A fine of not more than $25 can be assessed for a first offense and no more than $250 for the second or subsequent offenses.

This extra time between the effective date and the written offense date is to allow parents and caregivers time to become educated about, and obtain, the required safety seats or booster seats.

Vehicle manufacturers design their products for adults — not children — and they support keeping kids in the appropriate safety or booster seat until the child can properly wear the adult safety belt… typically when they reach 4 feet 9 inches tall.

To know when children can wear an adult seat belt properly without a booster seat after they reach age 8, use this test offered by the DPS:

Have the child sit on the vehicle seat, sitting all the way back, with his or her back straight against the back of the seat, and buckle the lap/shoulder belt over them.

• Do their legs bend naturally at the knees over the edge of the seat?

• Does the lap portion of the belt fit low over the hips and top of their thighs?

• Does the shoulder portion of the belt fit across the center of their chest?

If the answer to any of these three questions is no, the child may be better protected in a booster seat.

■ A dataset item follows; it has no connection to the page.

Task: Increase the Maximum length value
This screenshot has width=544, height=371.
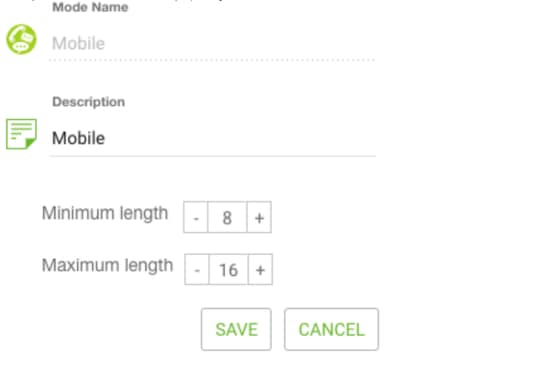Action: coord(260,270)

A child in a poorly-fitting adult seat belt usually slumps down, allowing the seat belt to ride up into their abdomen or neck, which can cause severe injuries to the child’s neck and internal organs during a car crash.

Although there is no law that prevents youngsters from sitting in the front seat of a vehicle, the safest place for a child in a car is in a rear seat, properly buckled into a child safety seat or a booster seat.

Air bags don’t replace child safety seats and may increase the risk of serious injury to children. Children younger than 13 should never ride in the front seats of vehicles with active passenger air bags. If you do have to transport a child in the front seat in an emergency — make sure the front seat is moved all the way back on the track, placing as much room as possible between the deployment zone of the air bag and the vehicle seat… but never place a rear-facing safety seat on a front seat.

Adults are urged to read and follow the instructions in both the safety/booster seat owner’s manual and the vehicle owner’s manual. Not all safety or booster seats fit the same in all vehicles — so a motorist may have to try several before finding a good fit for both the child and vehicle.